Domotics, or home automation, is growing at a high rate even in Italy and represents a material part of the revenues generated by the Internet of Things, according to data provided by the Osservatorio of the Politecnico di Milano. A horizontal domotics solution – with thermostats, smoke and water detectors, sensors present in appliances and other household items, sensors at the entrance and antitheft alarms, sensors spread within the building – would let an insurance company track the quantity and level of exposure to risk. This includes, for example, the periods and ways in which the home is used but also the state of the household and the external conditions to which it is exposed (humidity, mechanical vibrations, etc.).

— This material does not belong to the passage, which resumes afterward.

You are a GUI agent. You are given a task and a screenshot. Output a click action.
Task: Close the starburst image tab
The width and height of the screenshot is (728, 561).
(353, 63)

The insurer could price based on individual risk, adopting pricing logic based on behavior, as already done in the motor sector. This could open up growth opportunities, such as for secondary houses used only for vacation and rarely insured. This scenario, which sees the growth of solutions built on connected objects within the home – if correctly approached by insurers by reviewing their processes to make the most of the potential offered by gathered data – can lead to important benefits in loss control: Some studies have estimated that there is the potential to cut in half the current expenses for claims.

To turn this opportunity into reality, it is essential that the insurer acquire the ability to connect its processes (through adequate interfaces) with the different connected objects. Insurers must create an open digital platform that uses the multiple sensors to be found in the home “ecosystem” – just like those used in the health sector.

The change of paradigm doesn’t only concern fundamental aspects of the technological architecture – like data gathering or standardization of data coming from heterogeneous sources – but affects the strategic choices of the business model. For insurers, it becomes a necessity to define their level of ambition for their role in the ecosystem and for their cooperation with other players to create solutions and services around an integrated set of client’s needs.

It is extremely interesting to see the journey made by American Family Insurance, which – in partnership with Microsoft – has launched a start-up accelerator focused on home automation.

Insurers have to start thinking strategically around how adapt insurance business to IoT, before some new Fintech comers do it.